Reading text:

○ ○ ○ ○ ○ ○ ○

Residential solar could become energy storage's heartland in a few years, according to research from Bloomberg New Energy Finance. Pic: SunPower.

Residential solar could become energy storage’s heartland in a few years, according to research from Bloomberg New Energy Finance. Pic: SunPower.

By Jason Deign

A major study published last week not only forecasts massive energy storage growth but also predicts a seismic shift in the structure of the market.

The Global Energy Storage Forecast, 2016-24, from Bloomberg New Energy Finance (BNEF), predicts about 45GW and 81GWh of storage could be installed by 2024, representing an investment of USD$44bn.

The figure excludes pumped hydro capacity, of which there is currently 104GW according to 2012 US Energy Information Administration data cited by the American Energy Storage Association.

Perhaps more importantly, though, the Forecast shows worldwide behind-the-meter storage overtaking utility-scale applications between 2020 and 2021.

By 2024, predicts BNEF, 66% of all storage will be behind the meter, compared to just 16% at present.

This estimate may prove conservative

Energy Storage Report can reveal that even this estimate may prove to be highly conservative since the Forecast does not take account of the impact of second-life batteries likely to flood the market from 2020 onwards.

The second-life effect, which could reduce lithium-ion battery costs to as little as $49 per kWh in a couple of years, was only uncovered in a separate BNEF study a fortnight ago.

Forecast author Logan Goldie-Scot told Energy Storage Report that this factor had not been incorporated into his global market sizing calculations and would be included in a second phase of the research.

Second-life batteries could further skew energy storage market dynamics to behind-the-meter applications.

Colin McKerracher, manager for advanced transport insight at BNEF, said “behind the meter is the most promising application” for second-life batteries, “so residential will play a big role.”

A clear swing towards behind-the-meter storage

Even without taking into account the multiplier effect that second-life batteries could have, a clear swing towards behind-the-meter storage within the next half decade could carry profound implications.

The first and most obvious one is that future energy markets would seem increasingly unlikely to resemble those currently seeing a boom in grid-scale storage, such as California or the UK.

And they are even less likely to look like markets where the legacy energy model still prevails, which equates to most of the world.

○ ○ ○ ○ ○ ○ ○

Source excerpt:
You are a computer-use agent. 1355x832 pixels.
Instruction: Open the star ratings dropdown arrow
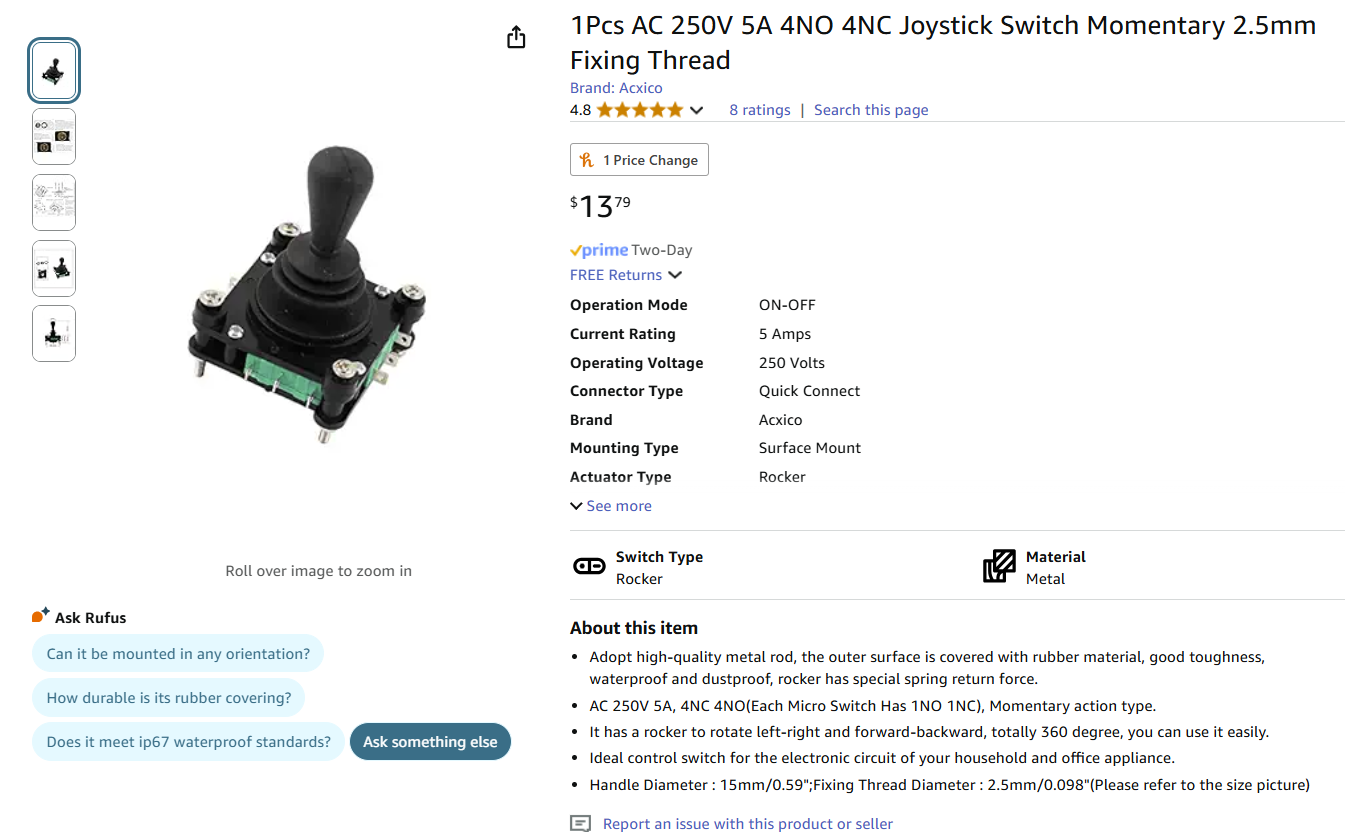(697, 110)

○ ○ ○ ○ ○ ○ ○

Tasks to perform:
• A. According to the energy storage article, what share of all storage does BNEF predict will be behind the meter by 2024?
• B. In the energy storage article, switch "conservative" to "cautious" in the part that opens with the words containing "By 2024, predicts" and closes with "from 2020 onwards.", then write that part out again.
• C. Resume the article on energy storage markets from the point where it stops.

Answers to the exercises:
• A. 66%

• B.
By 2024, predicts BNEF, 66% of all storage will be behind the meter, compared to just 16% at present.

This estimate may prove cautious

Energy Storage Report can reveal that even this estimate may prove to be highly cautious since the Forecast does not take account of the impact of second-life batteries likely to flood the market from 2020 onwards.

• C.
Instead, a mere five years from now an increasing number of electricity markets will start to take after Germany and Australia, where a growing proportion of power customers are partially or totally disengaging from the grid.

The Forecast makes it clear that the move to behind the meter is all about energy independence.

“64% of all commissioned capacity in 2024”

“Behind-the-meter PV plus storage goes from being a niche application in 2016 to making up 64% of all commissioned capacity in 2024,” it says.

This trend threatens the energy sector status quo. Utilities could face a powerful new competitor in the shape of customers’ ability to service their own energy needs. And dealing with this competition might not be easy.

Consumer buying habits are hard to predict because they are only partly based on price.

In many parts of Australia and Germany, for example, the business case for residential PV and storage is still marginal at best, but that has not deterred homeowners from installing systems for a range of other reasons.

Hence utilities may find it hard to predict with certainty if and when a stampede towards solar plus storage might hit the market. Nevertheless, how they deal with the situation could be important for their future success.

Distributed generation with storage

In Spain, for instance, the major utilities have earned the contempt of many consumers by seeming to have a guiding role in national laws clamping down on distributed generation with storage.

But in Germany and Australia, a handful of far-sighted utilities such as E.ON and AGL Energy are attempting to head off the grid defection trend by providing solar-plus-storage systems of their own.

This seems like a smart move, potentially allowing the utility to maintain its customer relationships and deliver other value-added services down the line.

Maintaining that customer relationship could emerge as a critical task for utilities since one of the big problems with partially disconnected customers is that their grid requirements will be difficult to predict and control.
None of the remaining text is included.